Chen W, Luo L, Zhang L - Nucleic Acids Res. (2010)

Bottom Line: Using the computational model of Increment of Diversity with Quadratic Discriminant (IDQD) trained from the microarray data, the nucleosome occupancy score (NOScore) was defined and applied to splice junction regions of constitutive, cassette exon, alternative 3' and 5' splicing events in the human genome.We found an interesting relation between NOScore and RNA splicing: exon regions have higher NOScores compared with their flanking intron sequences in both constitutive and alternative splicing events, indicating the stronger nucleosome occupation potential of exon regions.In addition, NOScore valleys present at approximately 25 bp upstream of the acceptor site in all splicing events.

View Article: PubMed Central - PubMed

Affiliation: Laboratory of Theoretical Biophysics, School of Physical Science and Technology, Inner Mongolia University, Hohhot 010021, China.

ABSTRACT
The occupancy of nucleosomes along chromosome is a key factor for gene regulation. However, except promoter regions, genome-wide properties and functions of nucleosome organization remain unclear in mammalian genomes. Using the computational model of Increment of Diversity with Quadratic Discriminant (IDQD) trained from the microarray data, the nucleosome occupancy score (NOScore) was defined and applied to splice junction regions of constitutive, cassette exon, alternative 3' and 5' splicing events in the human genome.
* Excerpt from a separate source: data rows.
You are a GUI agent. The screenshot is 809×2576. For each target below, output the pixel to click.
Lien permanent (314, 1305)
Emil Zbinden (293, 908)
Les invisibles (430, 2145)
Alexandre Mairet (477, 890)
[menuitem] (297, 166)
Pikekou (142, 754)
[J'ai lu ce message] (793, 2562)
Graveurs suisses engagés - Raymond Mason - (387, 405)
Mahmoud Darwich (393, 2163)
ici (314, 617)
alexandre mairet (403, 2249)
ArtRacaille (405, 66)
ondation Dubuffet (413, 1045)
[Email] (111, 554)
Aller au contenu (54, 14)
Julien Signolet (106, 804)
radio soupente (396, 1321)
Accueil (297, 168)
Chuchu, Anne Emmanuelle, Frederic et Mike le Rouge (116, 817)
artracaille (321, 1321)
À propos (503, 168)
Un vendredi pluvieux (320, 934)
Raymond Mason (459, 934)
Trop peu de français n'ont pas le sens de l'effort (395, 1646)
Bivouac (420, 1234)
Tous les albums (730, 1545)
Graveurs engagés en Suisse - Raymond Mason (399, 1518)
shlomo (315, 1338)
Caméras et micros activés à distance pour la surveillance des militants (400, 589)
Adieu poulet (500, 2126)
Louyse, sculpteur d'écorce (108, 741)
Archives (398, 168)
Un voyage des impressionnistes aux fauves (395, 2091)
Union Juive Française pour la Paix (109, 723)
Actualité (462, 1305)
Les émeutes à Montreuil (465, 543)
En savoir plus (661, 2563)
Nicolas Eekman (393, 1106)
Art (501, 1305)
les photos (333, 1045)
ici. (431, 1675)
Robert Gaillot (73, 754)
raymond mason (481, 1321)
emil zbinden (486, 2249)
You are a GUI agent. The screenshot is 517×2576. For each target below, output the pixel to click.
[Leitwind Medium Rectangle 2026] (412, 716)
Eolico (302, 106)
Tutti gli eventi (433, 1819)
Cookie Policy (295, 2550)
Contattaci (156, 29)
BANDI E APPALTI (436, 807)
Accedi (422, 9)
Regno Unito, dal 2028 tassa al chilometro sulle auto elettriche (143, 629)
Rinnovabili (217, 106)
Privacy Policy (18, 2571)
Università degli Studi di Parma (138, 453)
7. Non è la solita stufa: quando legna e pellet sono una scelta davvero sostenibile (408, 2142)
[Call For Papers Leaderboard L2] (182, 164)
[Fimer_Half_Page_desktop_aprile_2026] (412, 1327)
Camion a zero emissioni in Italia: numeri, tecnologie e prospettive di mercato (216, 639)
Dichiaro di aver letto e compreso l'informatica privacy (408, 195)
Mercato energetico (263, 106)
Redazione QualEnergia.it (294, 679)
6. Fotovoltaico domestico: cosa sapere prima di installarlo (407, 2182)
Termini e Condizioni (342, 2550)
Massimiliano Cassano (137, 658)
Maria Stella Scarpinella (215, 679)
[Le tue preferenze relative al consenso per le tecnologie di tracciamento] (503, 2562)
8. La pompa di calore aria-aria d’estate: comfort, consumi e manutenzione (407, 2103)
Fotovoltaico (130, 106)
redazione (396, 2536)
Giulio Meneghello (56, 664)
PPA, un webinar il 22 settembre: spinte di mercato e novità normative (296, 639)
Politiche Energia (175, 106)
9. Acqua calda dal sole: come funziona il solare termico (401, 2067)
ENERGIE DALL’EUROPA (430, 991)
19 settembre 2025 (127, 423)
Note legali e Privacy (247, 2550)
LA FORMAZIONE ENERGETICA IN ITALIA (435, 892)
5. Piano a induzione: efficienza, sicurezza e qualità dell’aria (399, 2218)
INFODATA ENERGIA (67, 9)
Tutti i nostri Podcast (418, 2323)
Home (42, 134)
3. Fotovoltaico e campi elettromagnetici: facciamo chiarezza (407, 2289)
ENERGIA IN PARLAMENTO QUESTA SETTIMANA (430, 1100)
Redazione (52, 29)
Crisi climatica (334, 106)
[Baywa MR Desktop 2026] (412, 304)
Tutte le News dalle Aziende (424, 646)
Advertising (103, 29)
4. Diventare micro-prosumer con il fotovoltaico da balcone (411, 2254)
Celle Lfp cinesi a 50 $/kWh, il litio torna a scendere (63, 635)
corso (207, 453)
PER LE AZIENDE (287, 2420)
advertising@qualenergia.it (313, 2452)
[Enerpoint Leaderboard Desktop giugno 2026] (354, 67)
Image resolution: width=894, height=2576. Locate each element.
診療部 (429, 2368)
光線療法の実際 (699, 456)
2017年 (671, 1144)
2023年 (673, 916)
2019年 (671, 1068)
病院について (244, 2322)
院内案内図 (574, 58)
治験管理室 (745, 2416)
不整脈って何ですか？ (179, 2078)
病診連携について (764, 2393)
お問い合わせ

We found an interesting relation between NOScore and RNA splicing: exon regions have higher NOScores compared with their flanking intron sequences in both constitutive and alternative splicing events, indicating the stronger nucleosome occupation potential of exon regions. In addition, NOScore valleys present at approximately 25 bp upstream of the acceptor site in all splicing events. By defining folding diversity-to-energy ratio to describe RNA structural flexibility, we demonstrated that primary RNA transcripts from nucleosome occupancy regions are relatively rigid and those from nucleosome depleted regions are relatively flexible. The negative correlation between nucleosome occupation/depletion of DNA sequence and structural flexibility/rigidity of its primary transcript around splice junctions may provide clues to the deeper understanding of the unexpected role for nucleosome organization in the regulation of RNA splicing.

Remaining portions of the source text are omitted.